| Materials provided |
****************************************

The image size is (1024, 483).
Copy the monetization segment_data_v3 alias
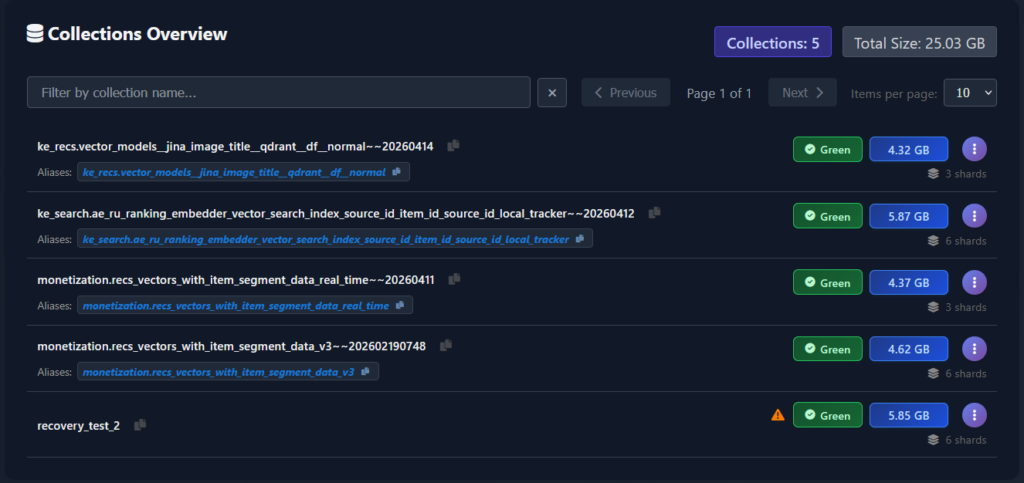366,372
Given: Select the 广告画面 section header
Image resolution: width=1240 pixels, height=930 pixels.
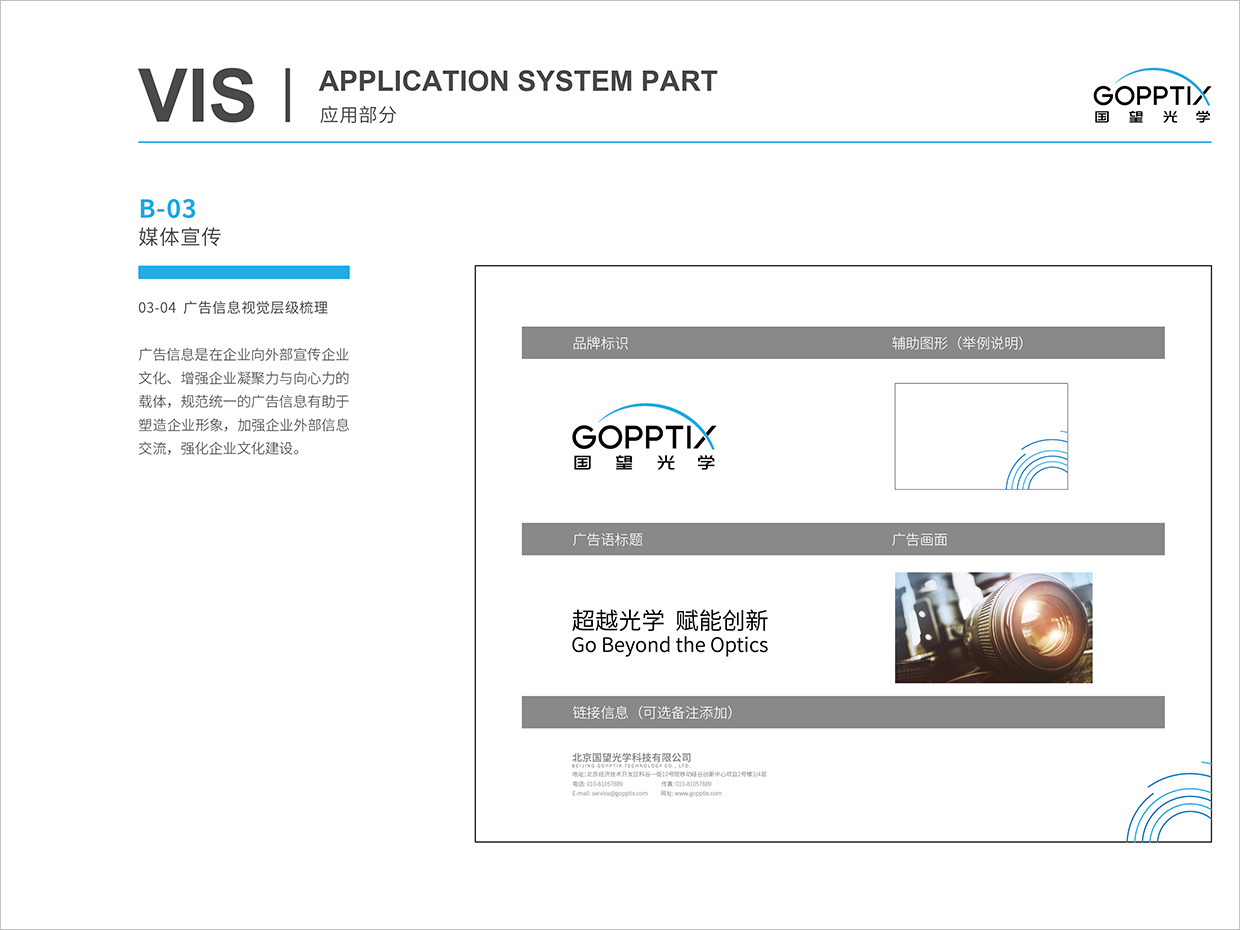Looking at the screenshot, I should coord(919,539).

****************************************

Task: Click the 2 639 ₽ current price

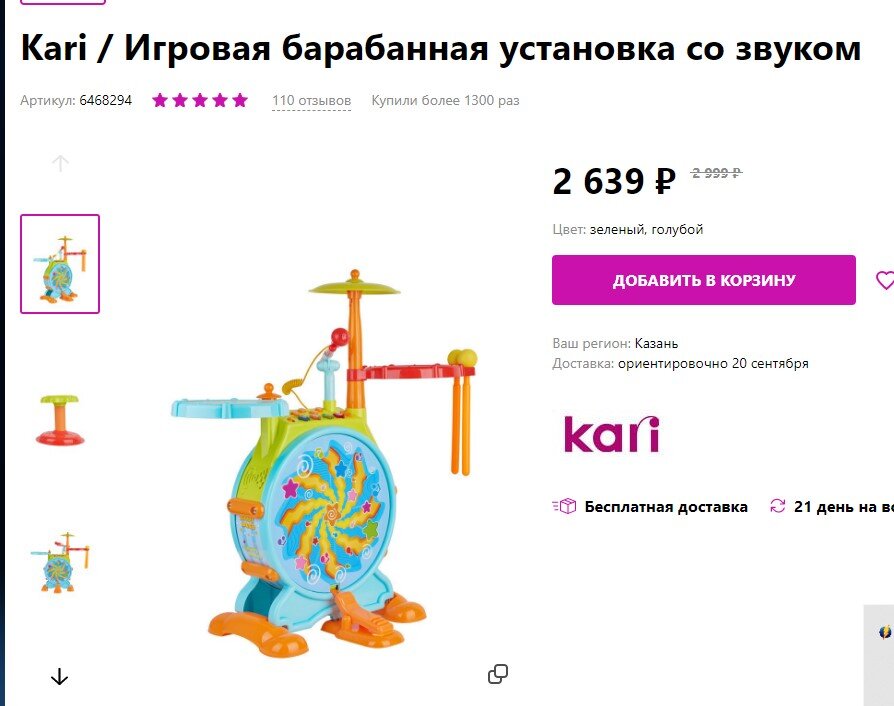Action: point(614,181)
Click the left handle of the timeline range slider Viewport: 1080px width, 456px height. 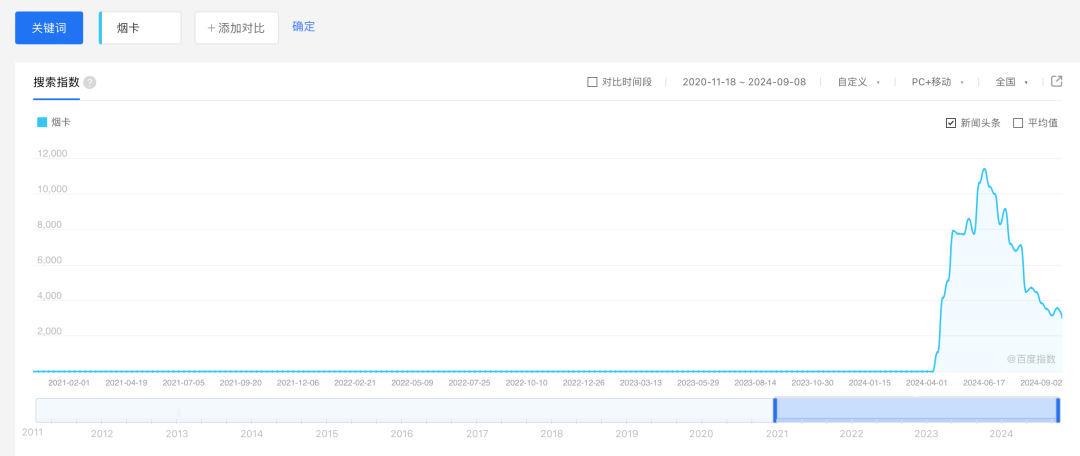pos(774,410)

****************************************

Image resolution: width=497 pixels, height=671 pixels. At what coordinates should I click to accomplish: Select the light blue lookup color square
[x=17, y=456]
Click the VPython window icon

****************************************

| What you are asked to do |
Switch "section header" to "section title" in the listing from the line with "Given: Select the 广告画面 section header" to the line with "Looking at the", keeping everything else the same. Give back only those lines, without the pictures.

| Solved exercise |
Given: Select the 广告画面 section title
Image resolution: width=1240 pixels, height=930 pixels.
Looking at the screenshot, I should coord(919,539).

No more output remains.